Tidak hanya memberikan insentif untuk penelitian yang berkontribusi langsung bagi industri, konsistensi juga menjadi komponen penting dalam regulasi. Sebabnya, untuk investasi yang tidak mudah didapatkan, pendanaan hingga USD 2 miliar-3 miliar untuk proyek investasi 20-25 tahun tidak boleh serta-merta gagal karena perubahan regulasi secara mendadak.

"Berikan kepastian regulasi, karena setiap pergantian pasti membuat pengusaha kelimpungan, karena kapasitas dan waktu yang dimiliki cenderung habis untuk damage control, yang seharusnya bisa digunakan untuk mendorong kemajuan pada langkah berikutnya," tegasnya.

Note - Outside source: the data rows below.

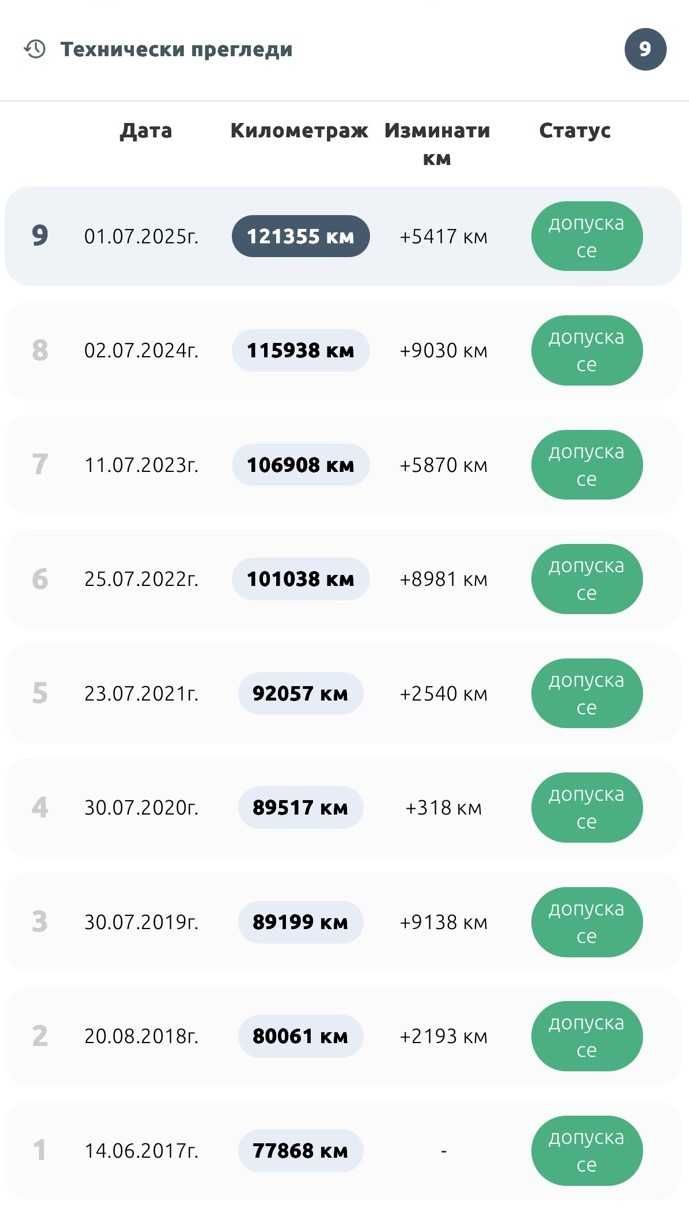Select the 89517 км mileage pill
Image resolution: width=689 pixels, height=1228 pixels.
coord(301,807)
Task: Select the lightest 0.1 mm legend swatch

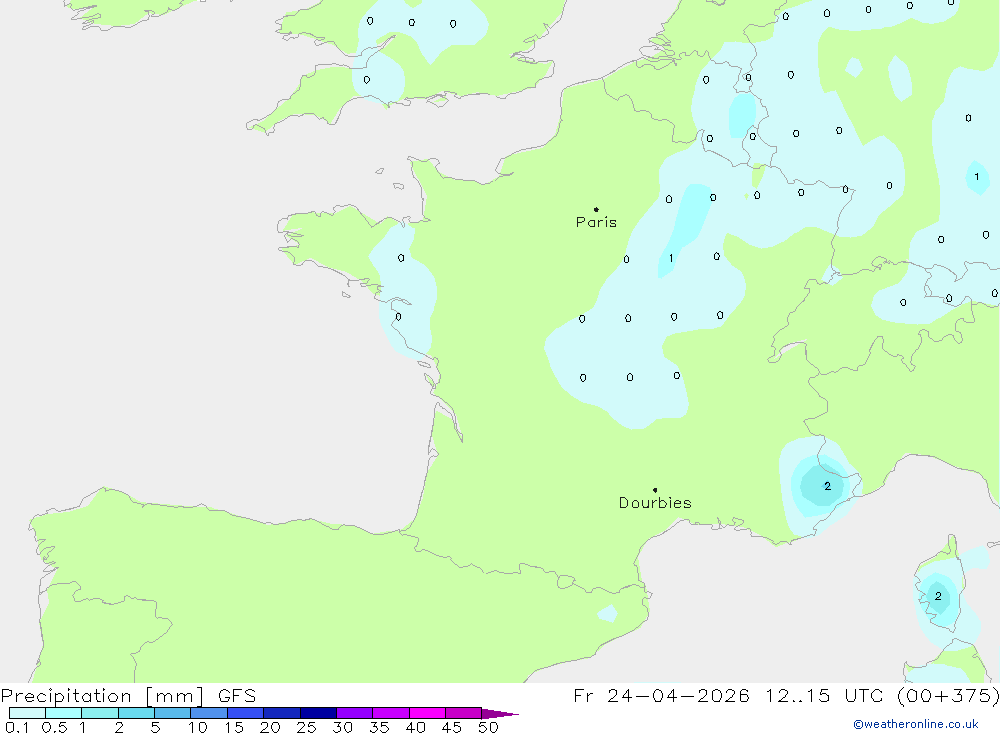Action: (27, 714)
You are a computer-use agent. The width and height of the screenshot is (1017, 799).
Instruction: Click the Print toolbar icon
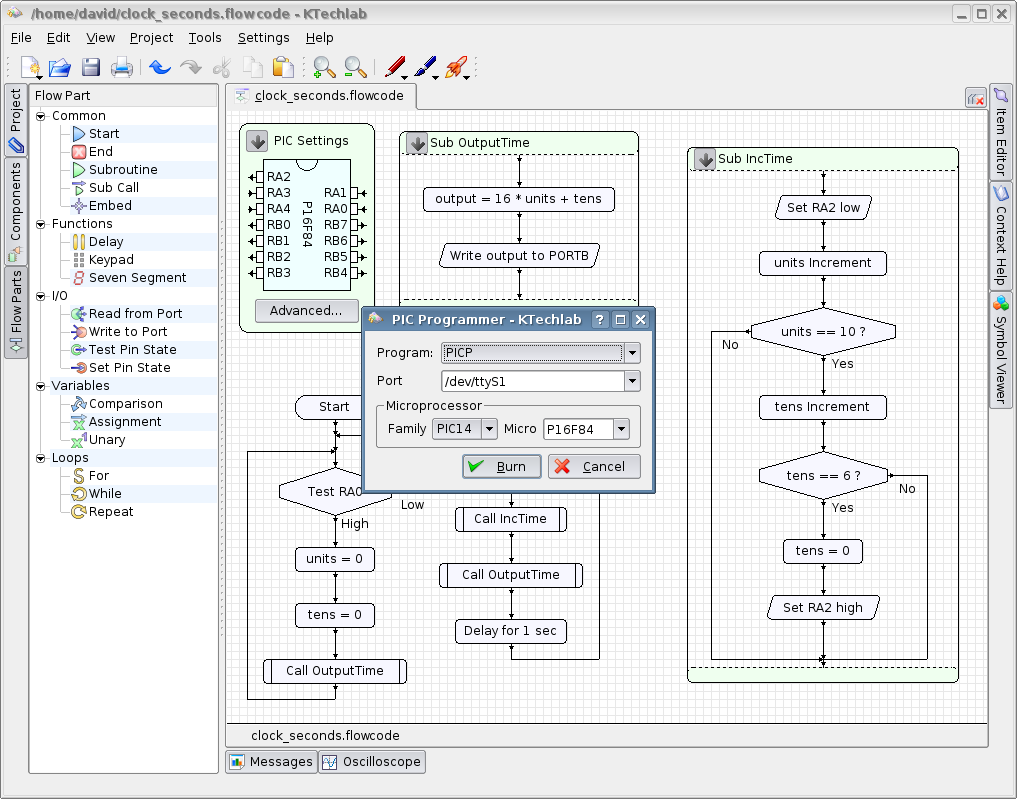click(x=122, y=68)
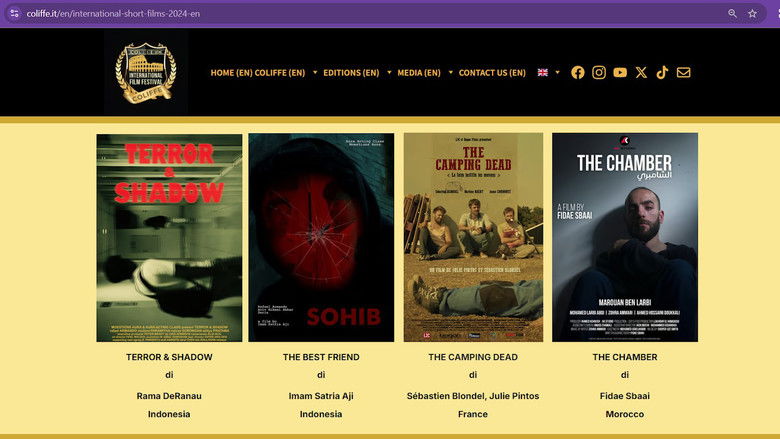The width and height of the screenshot is (780, 439).
Task: Open The Camping Dead film poster
Action: [473, 238]
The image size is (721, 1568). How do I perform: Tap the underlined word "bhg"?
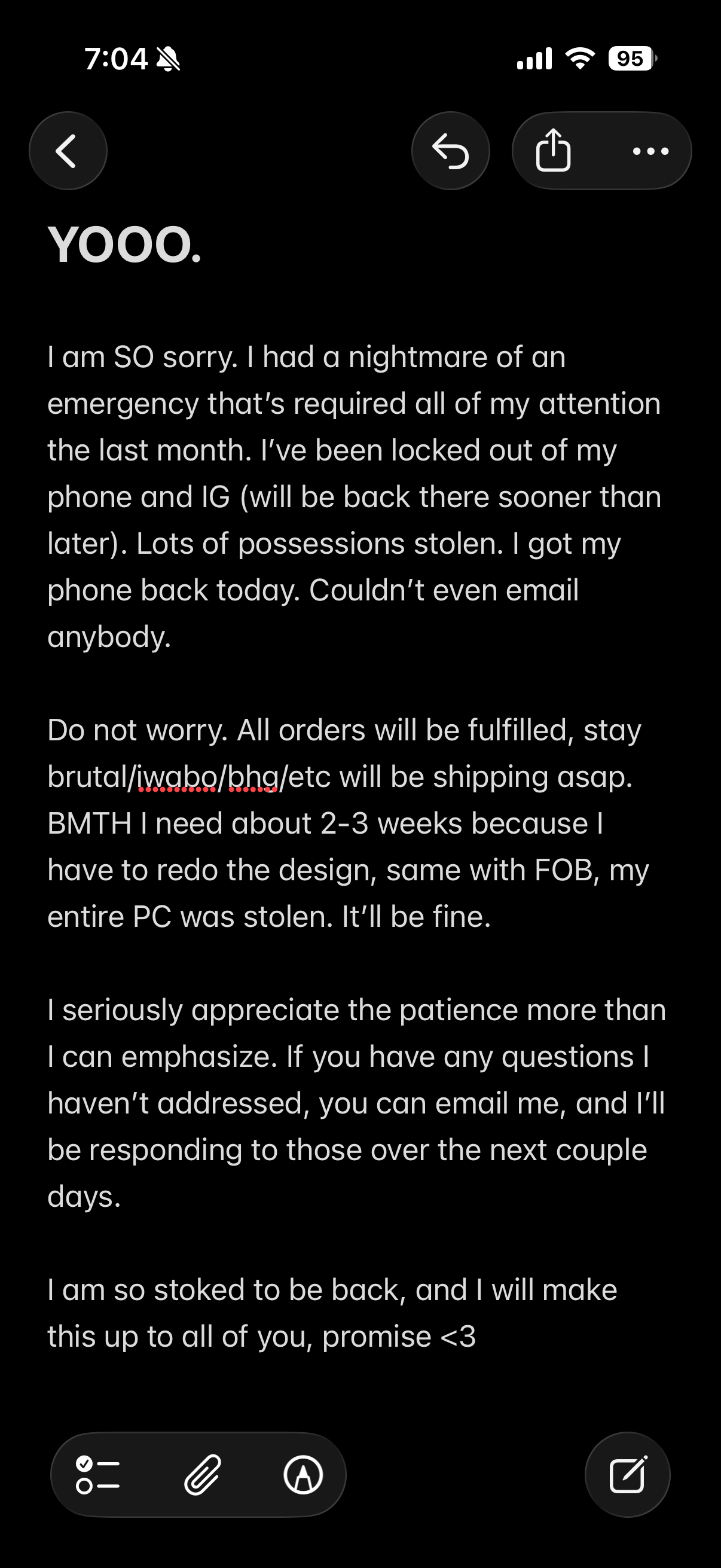[x=253, y=777]
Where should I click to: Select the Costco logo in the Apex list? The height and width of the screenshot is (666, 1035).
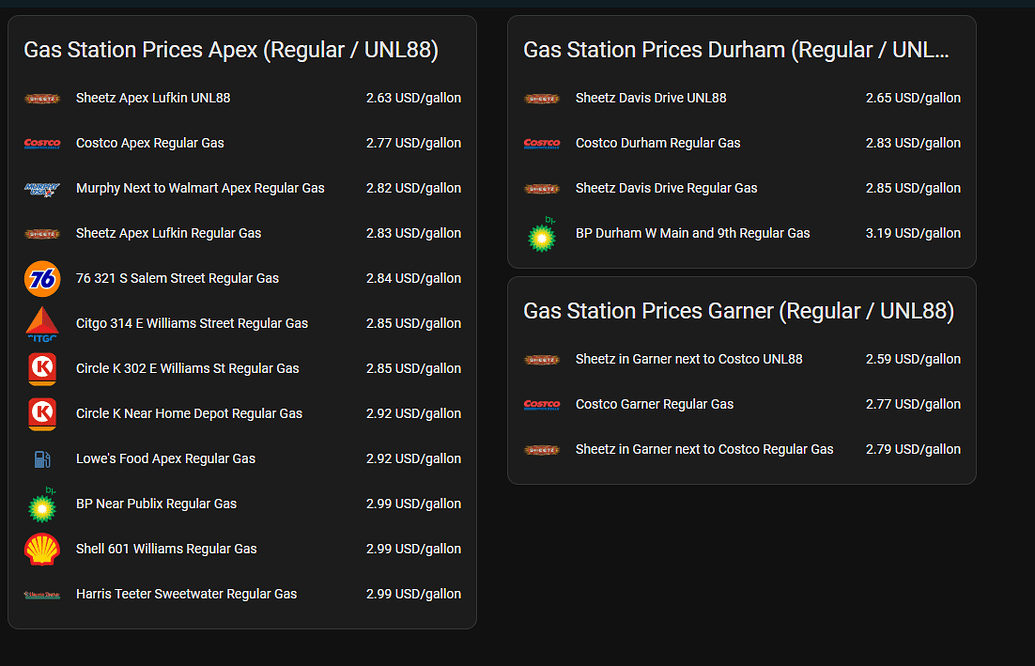41,143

Berbagi pandangan dengan Teddy, Wakil Ketua Umum Bidang Keanggotaan Kamar Dagang dan Industri Indonesia Widyanto Saputro menegaskan, perubahan-perubahan kebijakan di pemerintah, walaupun sedikit, berdampak sangat besar bagi sektor swasta. Bukan hanya reputasi perusahaan yang dipertaruhkan, melainkan juga pendanaan dan kepercayaan investor pada perusahaan Indonesia.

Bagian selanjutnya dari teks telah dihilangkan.